Instructions for the task
Reproduce the lines below, substituting "Directive" for every occurrence of "Instruction" and leaving everything else unchanged.

Entries shown
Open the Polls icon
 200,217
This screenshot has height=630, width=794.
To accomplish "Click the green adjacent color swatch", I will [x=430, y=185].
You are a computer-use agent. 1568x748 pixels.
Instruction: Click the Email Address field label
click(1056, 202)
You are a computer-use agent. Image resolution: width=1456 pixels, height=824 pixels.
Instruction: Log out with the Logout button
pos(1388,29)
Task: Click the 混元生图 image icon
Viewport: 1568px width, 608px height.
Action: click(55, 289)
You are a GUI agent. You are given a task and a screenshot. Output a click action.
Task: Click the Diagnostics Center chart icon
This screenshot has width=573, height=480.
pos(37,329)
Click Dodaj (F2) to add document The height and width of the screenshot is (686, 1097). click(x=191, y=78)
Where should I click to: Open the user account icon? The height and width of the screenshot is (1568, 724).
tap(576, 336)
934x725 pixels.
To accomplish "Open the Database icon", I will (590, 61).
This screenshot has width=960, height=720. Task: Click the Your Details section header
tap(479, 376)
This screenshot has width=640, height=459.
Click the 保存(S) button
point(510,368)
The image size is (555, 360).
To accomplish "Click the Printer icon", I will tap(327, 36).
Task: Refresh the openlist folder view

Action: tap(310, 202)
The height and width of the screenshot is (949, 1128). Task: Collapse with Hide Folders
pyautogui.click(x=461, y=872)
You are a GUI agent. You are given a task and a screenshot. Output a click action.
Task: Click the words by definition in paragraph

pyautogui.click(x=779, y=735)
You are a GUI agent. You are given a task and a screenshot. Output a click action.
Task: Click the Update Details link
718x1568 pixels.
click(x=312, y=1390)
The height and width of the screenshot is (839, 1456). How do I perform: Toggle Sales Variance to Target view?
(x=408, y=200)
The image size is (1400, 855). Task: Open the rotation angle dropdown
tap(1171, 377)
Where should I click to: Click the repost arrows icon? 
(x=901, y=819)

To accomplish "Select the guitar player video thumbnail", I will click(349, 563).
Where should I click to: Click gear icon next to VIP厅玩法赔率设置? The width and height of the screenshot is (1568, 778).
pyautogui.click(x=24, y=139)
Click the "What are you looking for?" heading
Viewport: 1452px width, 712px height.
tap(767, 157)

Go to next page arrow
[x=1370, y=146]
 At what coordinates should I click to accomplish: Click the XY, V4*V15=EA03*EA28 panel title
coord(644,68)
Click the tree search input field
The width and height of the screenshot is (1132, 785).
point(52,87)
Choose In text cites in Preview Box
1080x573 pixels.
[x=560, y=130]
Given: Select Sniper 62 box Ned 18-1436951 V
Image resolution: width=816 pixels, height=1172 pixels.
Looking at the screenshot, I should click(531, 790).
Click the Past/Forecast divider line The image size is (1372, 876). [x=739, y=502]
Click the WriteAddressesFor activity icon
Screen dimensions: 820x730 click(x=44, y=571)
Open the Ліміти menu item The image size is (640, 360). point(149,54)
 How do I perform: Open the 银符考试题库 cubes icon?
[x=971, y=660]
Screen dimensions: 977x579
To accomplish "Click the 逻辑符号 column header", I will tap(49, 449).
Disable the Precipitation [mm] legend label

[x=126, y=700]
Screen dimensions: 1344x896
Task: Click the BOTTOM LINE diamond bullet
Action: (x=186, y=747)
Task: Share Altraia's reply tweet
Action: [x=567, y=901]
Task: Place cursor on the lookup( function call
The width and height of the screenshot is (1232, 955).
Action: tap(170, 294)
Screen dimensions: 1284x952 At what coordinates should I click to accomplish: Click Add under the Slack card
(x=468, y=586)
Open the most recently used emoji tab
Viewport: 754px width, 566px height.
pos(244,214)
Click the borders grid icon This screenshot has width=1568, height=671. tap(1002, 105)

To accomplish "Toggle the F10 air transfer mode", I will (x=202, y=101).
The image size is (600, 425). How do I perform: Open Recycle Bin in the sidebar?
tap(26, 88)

Expected answer
Open the Polls icon
 200,217
This screenshot has height=630, width=794.
To accomplish "Click the green adjacent color swatch", I will [x=430, y=185].
You are a computer-use agent. 1568x748 pixels.
Directive: Click the Email Address field label
click(1056, 202)
You are a computer-use agent. Image resolution: width=1456 pixels, height=824 pixels.
Directive: Log out with the Logout button
pos(1388,29)
Task: Click the 混元生图 image icon
Viewport: 1568px width, 608px height.
Action: click(55, 289)
You are a GUI agent. You are given a task and a screenshot. Output a click action.
Task: Click the Diagnostics Center chart icon
This screenshot has width=573, height=480.
pos(37,329)
Click Dodaj (F2) to add document The height and width of the screenshot is (686, 1097). click(x=191, y=78)
Where should I click to: Open the user account icon? The height and width of the screenshot is (1568, 724).
tap(576, 336)
934x725 pixels.
To accomplish "Open the Database icon", I will (590, 61).
This screenshot has width=960, height=720. Task: Click the Your Details section header
tap(479, 376)
This screenshot has width=640, height=459.
Click the 保存(S) button
point(510,368)
The image size is (555, 360).
To accomplish "Click the Printer icon", I will tap(327, 36).
Task: Refresh the openlist folder view

Action: tap(310, 202)
The height and width of the screenshot is (949, 1128). Task: Collapse with Hide Folders
pyautogui.click(x=461, y=872)
You are a GUI agent. You are given a task and a screenshot. Output a click action.
Task: Click the words by definition in paragraph

pyautogui.click(x=779, y=735)
You are a GUI agent. You are given a task and a screenshot. Output a click action.
Task: Click the Update Details link
718x1568 pixels.
click(x=312, y=1390)
The height and width of the screenshot is (839, 1456). How do I perform: Toggle Sales Variance to Target view?
(x=408, y=200)
The image size is (1400, 855). Task: Open the rotation angle dropdown
tap(1171, 377)
Where should I click to: Click the repost arrows icon? 
(x=901, y=819)

To accomplish "Select the guitar player video thumbnail", I will click(349, 563).
Where should I click to: Click gear icon next to VIP厅玩法赔率设置? The width and height of the screenshot is (1568, 778).
pyautogui.click(x=24, y=139)
Click the "What are you looking for?" heading
Viewport: 1452px width, 712px height.
tap(767, 157)

Go to next page arrow
[x=1370, y=146]
 At what coordinates should I click to accomplish: Click the XY, V4*V15=EA03*EA28 panel title
coord(644,68)
Click the tree search input field
The width and height of the screenshot is (1132, 785).
point(52,87)
Choose In text cites in Preview Box
1080x573 pixels.
[x=560, y=130]
Given: Select Sniper 62 box Ned 18-1436951 V
Image resolution: width=816 pixels, height=1172 pixels.
Looking at the screenshot, I should click(531, 790).
Click the Past/Forecast divider line The image size is (1372, 876). [x=739, y=502]
Click the WriteAddressesFor activity icon
Screen dimensions: 820x730 click(x=44, y=571)
Open the Ліміти menu item The image size is (640, 360). point(149,54)
 How do I perform: Open the 银符考试题库 cubes icon?
[x=971, y=660]
Screen dimensions: 977x579
To accomplish "Click the 逻辑符号 column header", I will tap(49, 449).
Disable the Precipitation [mm] legend label

[x=126, y=700]
Screen dimensions: 1344x896
Task: Click the BOTTOM LINE diamond bullet
Action: (x=186, y=747)
Task: Share Altraia's reply tweet
Action: [x=567, y=901]
Task: Place cursor on the lookup( function call
The width and height of the screenshot is (1232, 955).
Action: tap(170, 294)
Screen dimensions: 1284x952 At what coordinates should I click to accomplish: Click Add under the Slack card
(x=468, y=586)
Open the most recently used emoji tab
Viewport: 754px width, 566px height.
pos(244,214)
Click the borders grid icon This screenshot has width=1568, height=671. tap(1002, 105)

To accomplish "Toggle the F10 air transfer mode", I will (x=202, y=101).
The image size is (600, 425). How do I perform: Open Recycle Bin in the sidebar?
tap(26, 88)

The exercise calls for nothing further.